Feb 21, 2014 | 11:00 AM

A lifelong desire to get into sled dog racing turned into reality for Jennifer Campeau when her family moved to Alberta almost two years ago.

It started as a family activity with her twin 11-year-old daughters and husband Jason, training in the mountains around Okotoks, Alta.

Campeau then competed in the Eagle Cap Extreme in Oregon, where she sprinted 31 miles for two days in a row, sleeping in a hotel bed each night.

The next step for her was to compete in the open dog race in the Canadian Challenge, which kicked off in Prince Albert. The 115-kilometre (km) race was much closer to roughing it than that last race.

“You were going 50 miles, sleeping out for three hours and then you kept going. So it was fun, it was new. And it was the first night I had ever run at night alone,” Campeau explained.

She considered this race a test to see how she felt about longer races, since usually her family camps along with her on night rides.

In the long run, Campeau said she hopes to move up to bigger races like the Iditarod within three or four years.

Along with Stijn Bouckenooghe from Belgium, she started what turned into an almost 12-hour journey from Prince Albert up to Anglin Lake, and looping back around to Elk Ridge.

That evening was a positive experience for her first night race.

“I saw the most beautiful display of Northern Lights out there, going across the lake, leaving from Anglin Lake. So I had a great ride, it was a lot of fun,” she said.

The terrain was different from Campeau’s usual ride back home.

“We train right in the mountains, so we will go up steep, steep inclines a couple of miles long – you feel like the hill are never gonna stop. And then you have quite long downhills.
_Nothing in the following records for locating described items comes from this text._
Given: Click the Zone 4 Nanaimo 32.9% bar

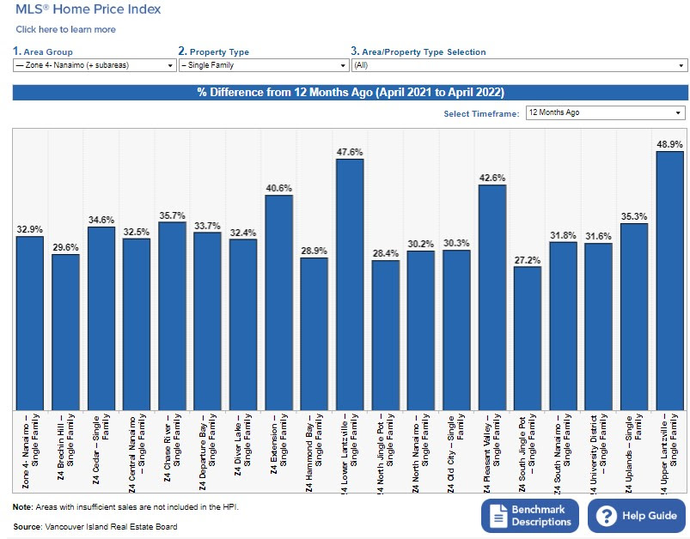Looking at the screenshot, I should click(30, 323).
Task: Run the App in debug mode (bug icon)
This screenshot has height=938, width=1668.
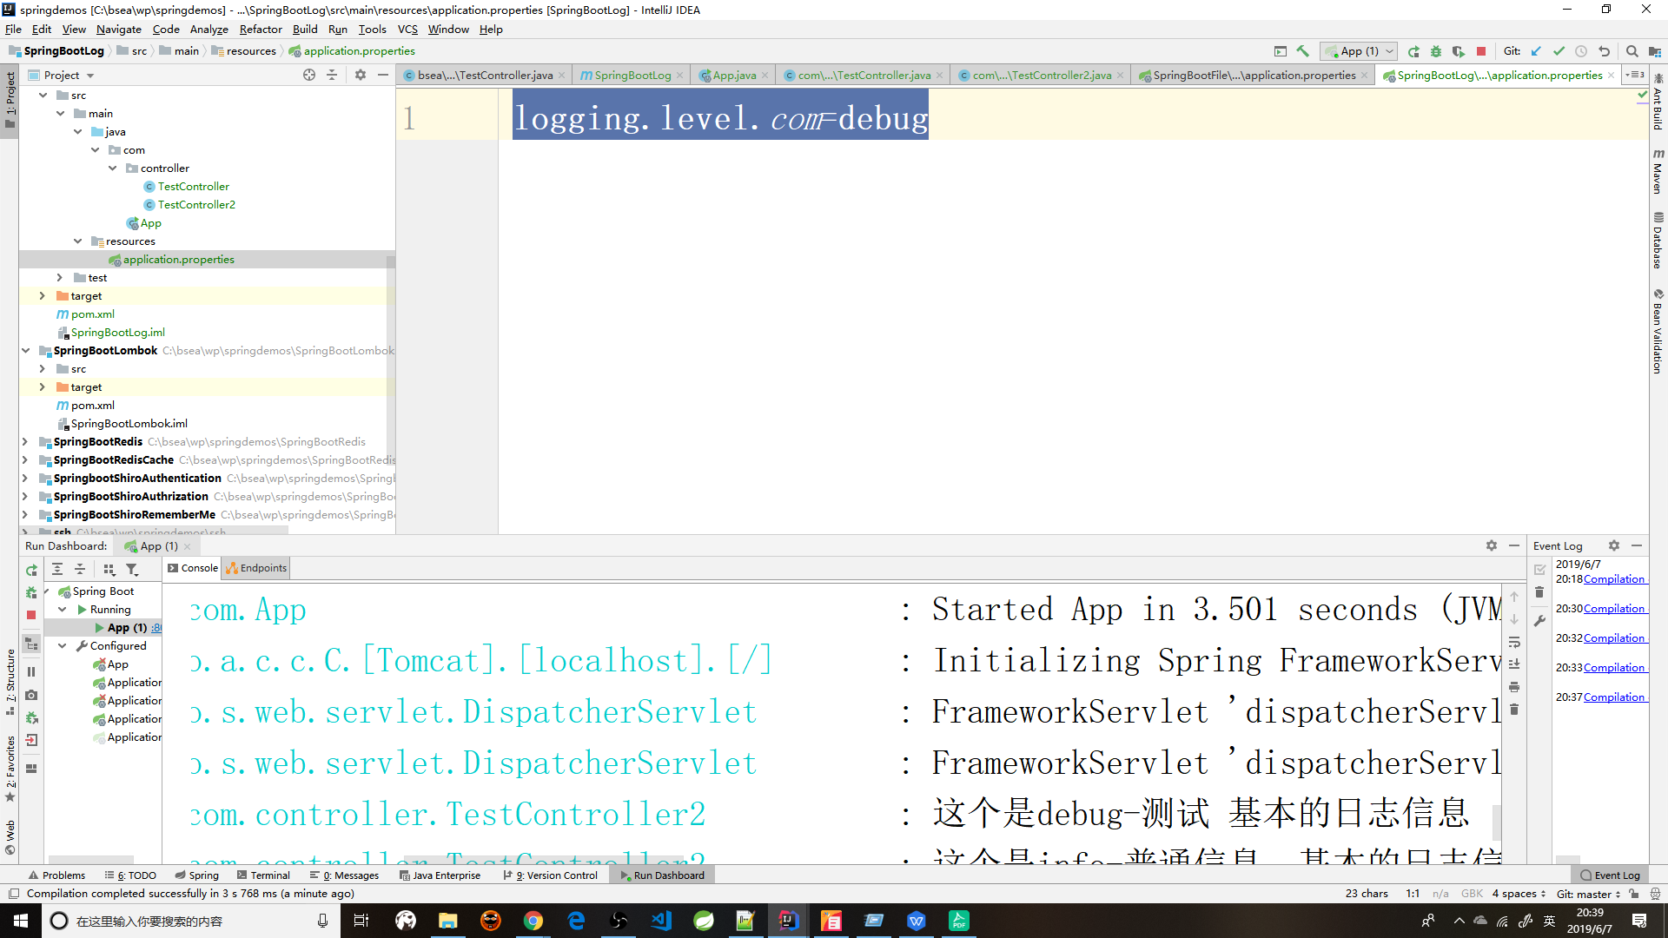Action: point(1436,51)
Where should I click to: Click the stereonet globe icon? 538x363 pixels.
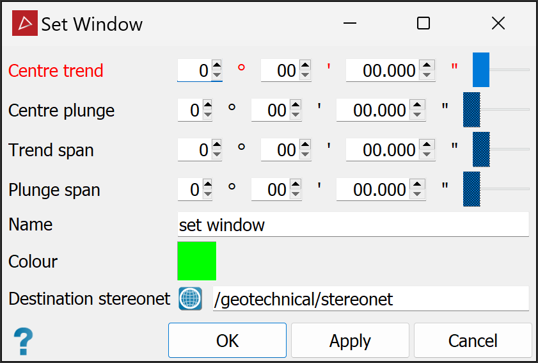[x=191, y=299]
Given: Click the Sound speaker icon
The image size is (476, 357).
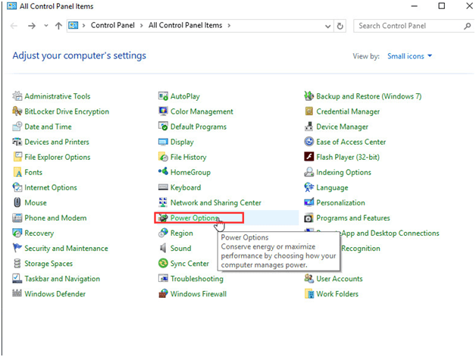Looking at the screenshot, I should [x=163, y=249].
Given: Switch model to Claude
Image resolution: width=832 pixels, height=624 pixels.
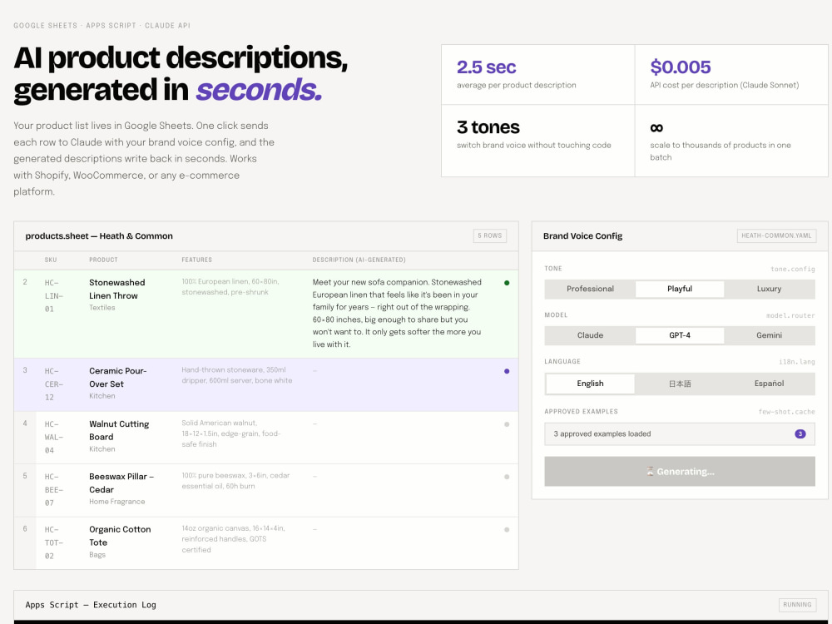Looking at the screenshot, I should click(590, 335).
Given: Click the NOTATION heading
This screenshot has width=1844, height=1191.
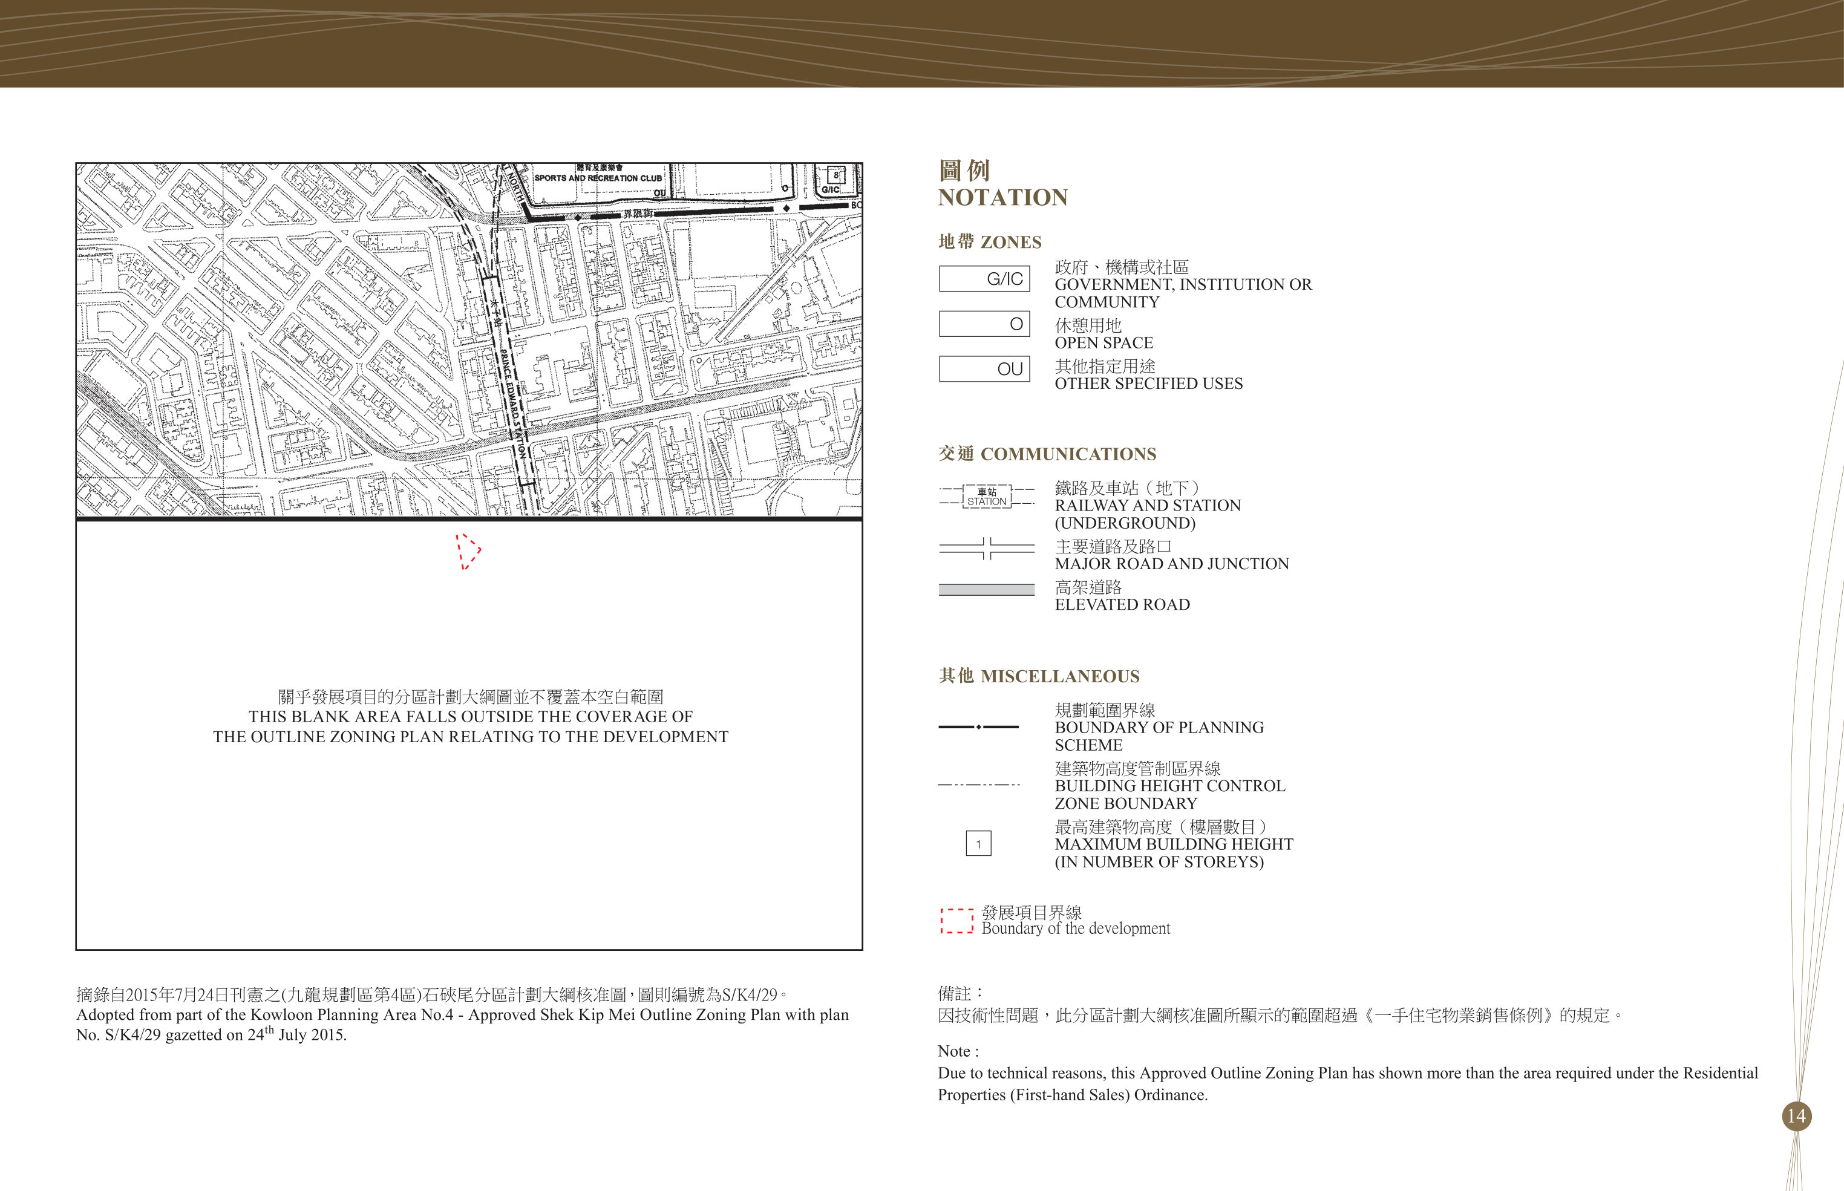Looking at the screenshot, I should tap(1002, 198).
And somebody said Saskatchewan was flatter but there were quite a few smaller hills, but a lot of them,” she said.

As for weather, Campeau said it was actually almost too hot for most of it.

Over those first 15 miles, it was warm enough that her dogs’ feet were punching through the snow instead of running over hard pack.

She managed to get through the race with all of her dogs injury-free, and in first place.

“It was just really rewarding to cross the finish line and know that I had done well and my dogs were all healthy and actually still wanted to keep going,” Campeau said.

Her race was quite a bit different from the – 30 degree Celsius temperatures her husband Jason had to endure in the 12-dog portion of the Canadian Challenge.

With 517 km to travel in total, he was in the last stretch of the race, hanging onto third place well ahead of Gerry Walker.

After her race, Jennifer and extended family members stayed in La Ronge and were ready to cheer Jason on.